Sunday, July 25, 2010

What Does Your Imagination Sound Like?

Greetings and welcome to the establishment. In a previous post, “The Sound That You Write To,” I dealt with the types of sounds, music, and acoustic environments that I find myself putting words onto paper. In this week’s installment, I would like to push that thought a little further and talk about what fuels my imagination in hopes that you might give it a try.

Everyone has something that drives his or her creative abilities. In my case, I use the above-mentioned sounds to inspire, create, and imagine my stories and tales of adventure. For me, music and other acoustic sounds “fuel” my imagination and resulting creative processes.

Warning: techno-speak. Reading through the laws of thermodynamics, the law of conservation states that the total amount of energy in an isolated system remains constant over time. A consequence of this law is that energy can neither be created nor can it be destroyed, it can only be transformed from one state to another. This means that the only thing that can happen to energy in a closed system is that it can change form. For example, chemical energy can become kinetic energy. I would like to add “acoustic energy can become creative energy” as one of the extensions of this example.

My “creation process” represents the closed system (encompassing basically everything within God’s Universe which one pulls from to create stories).
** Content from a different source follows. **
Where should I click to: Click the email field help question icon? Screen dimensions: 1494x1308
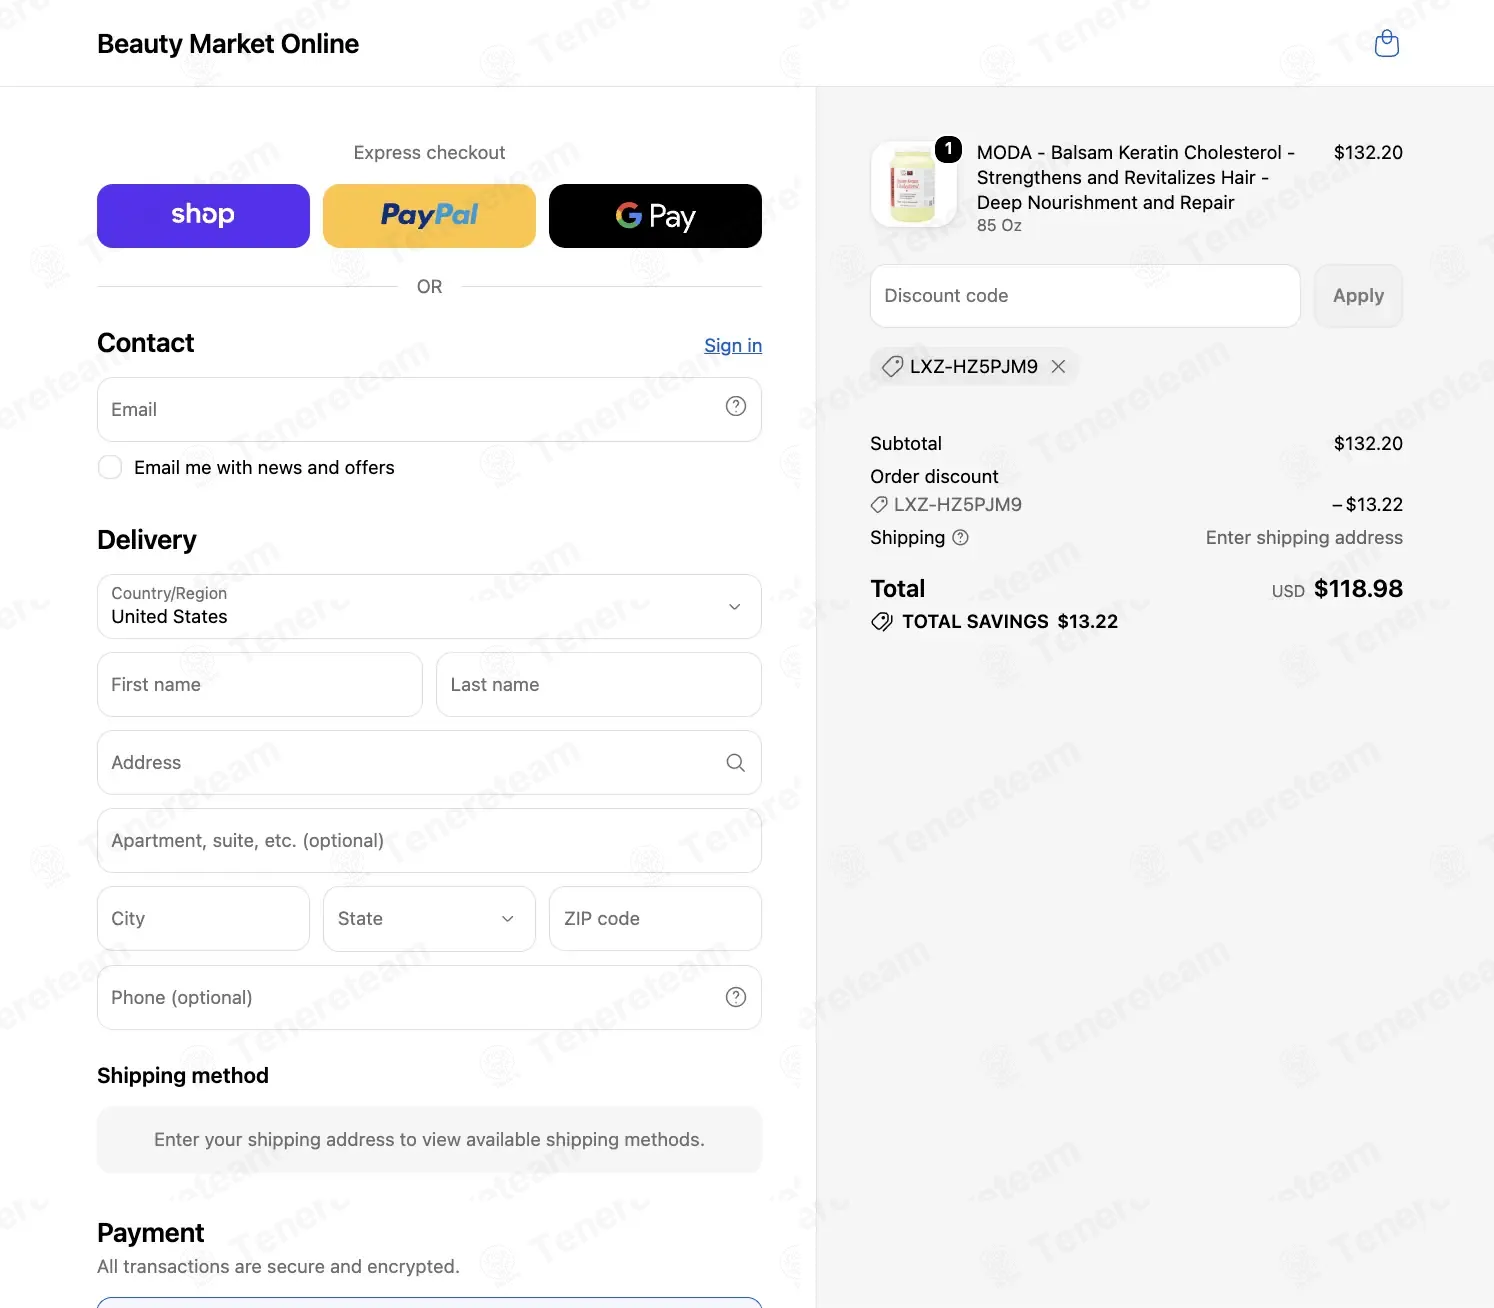(736, 406)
The music that I listen to represents acoustic energy. My imagination then transforms this energy via the creative process. The result is a story, idea, or scene that you create from “nothing.” Your imagination is the mechanism by which this transformation takes place. I can relate the different types of music I listen to, which fuels my creative thought processes, to the different octane ratings of fuel that you can put into your car. The different beats, tempos, instruments, voices, and genres can all be combined in infinite ways to create different “octane” levels, all producing different results. In this case, volume level serves to increase or decrease the “purity” of the octane mixture.
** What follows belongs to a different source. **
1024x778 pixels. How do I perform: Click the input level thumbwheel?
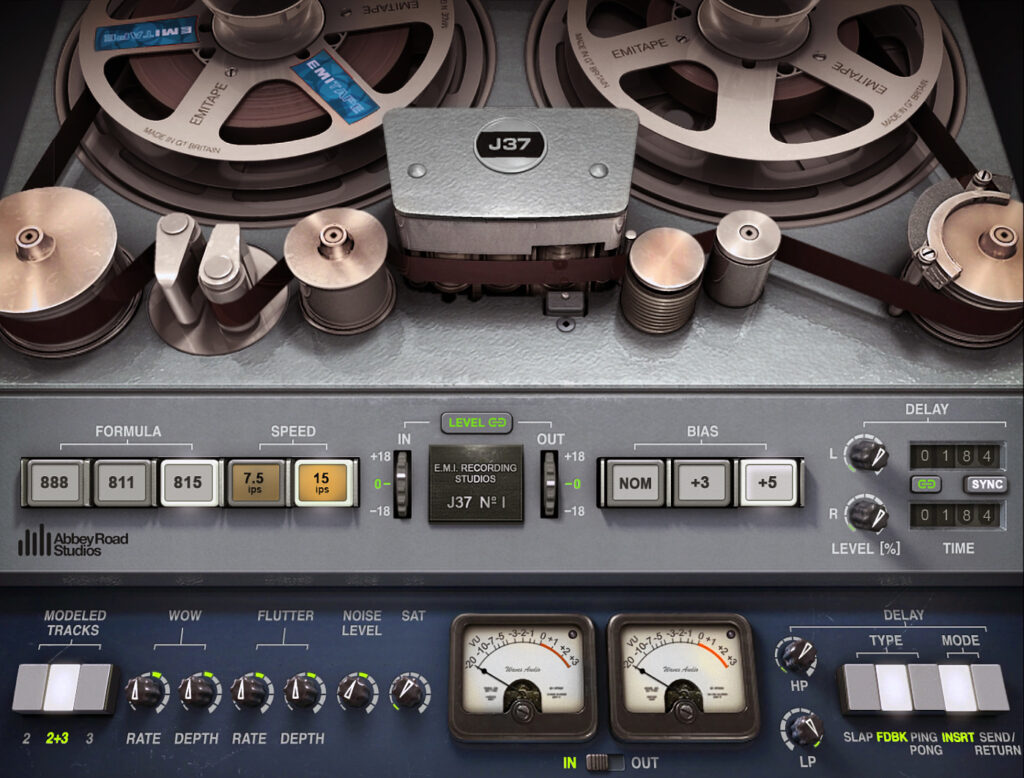tap(402, 483)
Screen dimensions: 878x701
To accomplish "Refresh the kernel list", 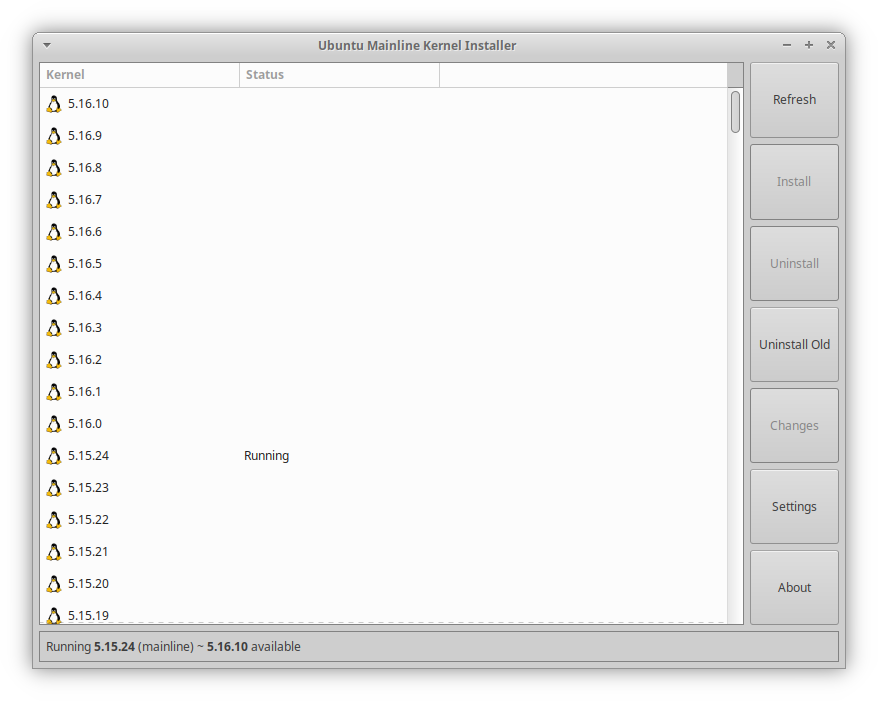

Ok, enough “techno-speak.” Right? I will leave the underlying scientific explanation to The Lord (as He is the Ultimate Authority on the laws of physics). But…..maybe the following explanation will help to simplify this idea:

Take a piece of rainbow-colored paper (representing the universe God has created) and put it into a paper shredder (representing the energy process being transformed and not destroyed). Then take the strips of shredded paper (representing transformed energy waiting to be used to create a story) and lay them out onto a flat surface in random ways (representing your imagination creating a story and putting it into words). The result: you get a new, different picture (story) when compared to the one you originally started with. In my case, the music is the original rainbow-paper. It is then fed into my imagination (the shredder). The resulting “transformed energy” is then used to “create” stories, plots, and characters. Same concept happens when segments of music you listen to gives you “goosebumps.” The music, in this case, is just channeled into another form of energy: creative energy.

Ok, nothing New Age or anything like that here…just trying to find an analogy to explain how music seems to inspire my creation process. I find that when I can’t think of a plot, characters to tackle that plot, or even a setting for my story to take place; I just put on some music, close my eyes, and watch the whole thing get created on my internal theater system. It just happens. Then, as it happens, I just start actively controlling the scenes.
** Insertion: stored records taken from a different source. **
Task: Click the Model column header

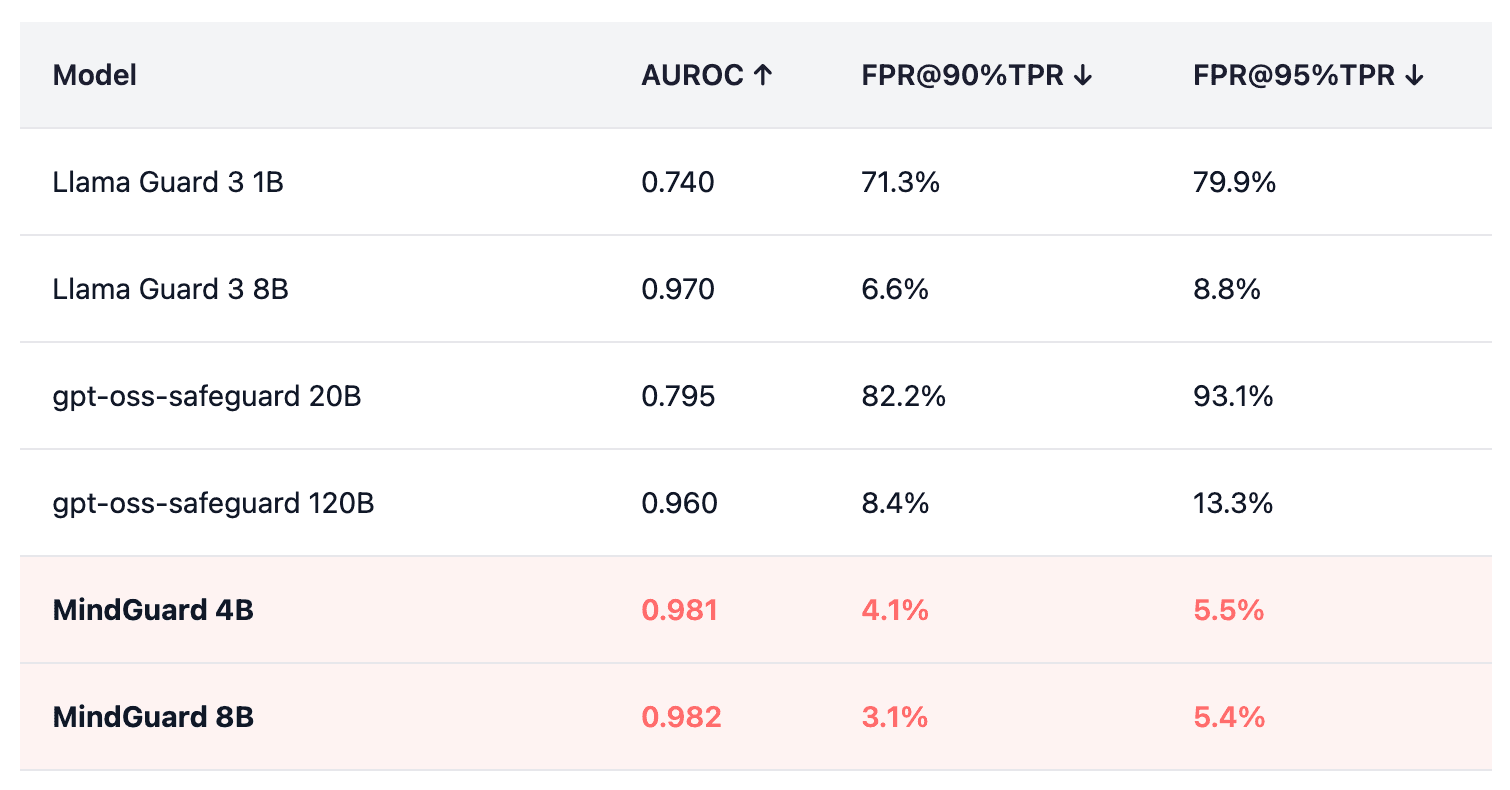Action: 95,75
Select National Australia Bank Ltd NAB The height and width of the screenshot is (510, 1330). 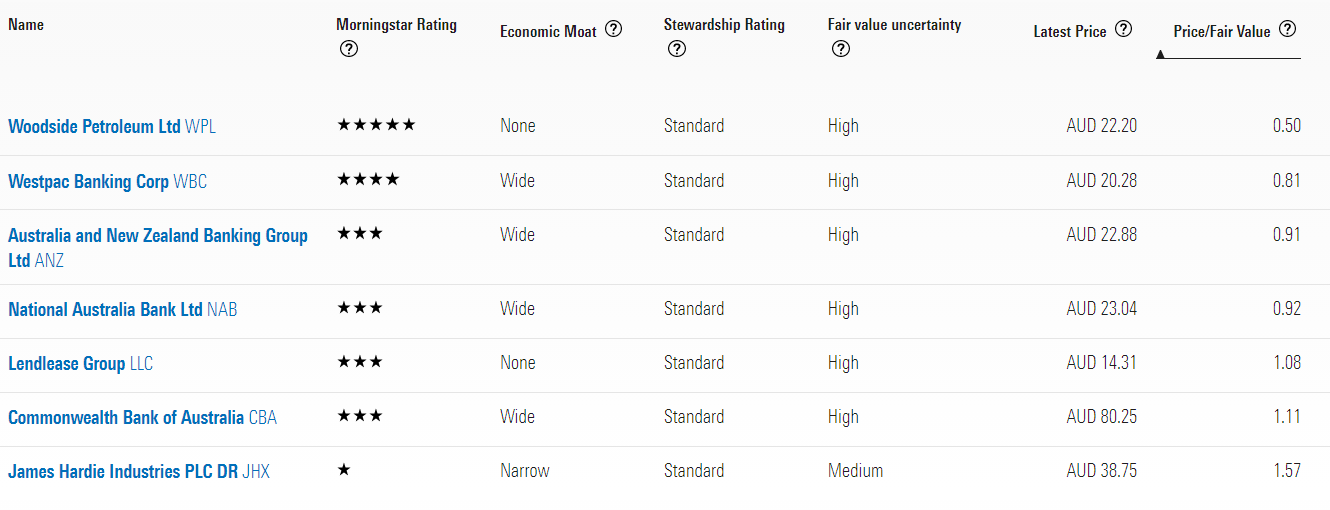click(x=123, y=310)
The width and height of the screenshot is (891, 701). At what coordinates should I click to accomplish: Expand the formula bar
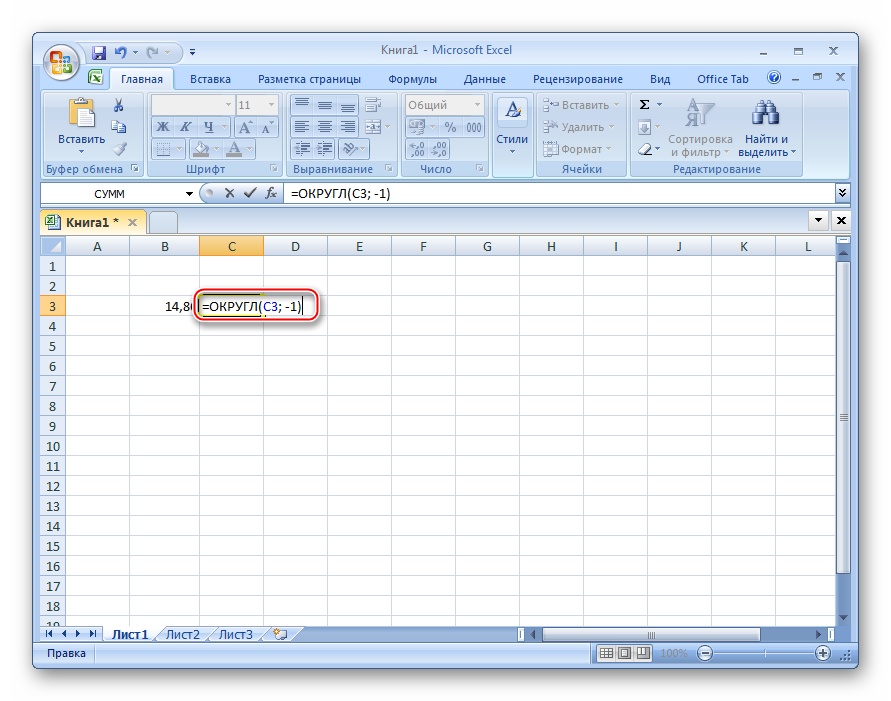coord(842,193)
As I have been writing this post, the cd changer has been going through several mixes I have done to inspire my writing process. Let’s see, A-Ha (80’s group), Loreena McKennitt (Celtic), and Lou Gramm (80’s again) have all been helping me “get energized” to write this post.

Remember, God’s Imagination Makes All Things Possible…even the impossible (hint, we call those miracles). If God didn’t have an imagination, we just wouldn’t be here. So, put on your headphones, spin up your favorite music, and let the stories flow.


  1. I would love to read your earlier post about writing and music. I don't know how to find it.

  2. I, too, use music--mostly classical--as a creative stimulus. When I need to be funny, I like mellow jazz, such as the piano music from Charlie Brown specials. But I can't play the vocal stuff, much as I like it--I want to sing, and that distracts me from writing!

  3. Sharon, just search for the title, it was done in June on this board. It was a guest post by me done under Rick Barry.

  4. I envy you--No way I can write or sleep unless I can hear a pin drop.

  5. A very intriguing and thought-provoking blog topic! Decades ago Hollywood also began using music to evoke certain moods (fear, tension, whimsy, etc.) in audiences. They named it "mood music," and it's still used to this day.

  6. Some time you need to create your own white noise just to drown out the noise of everyday life...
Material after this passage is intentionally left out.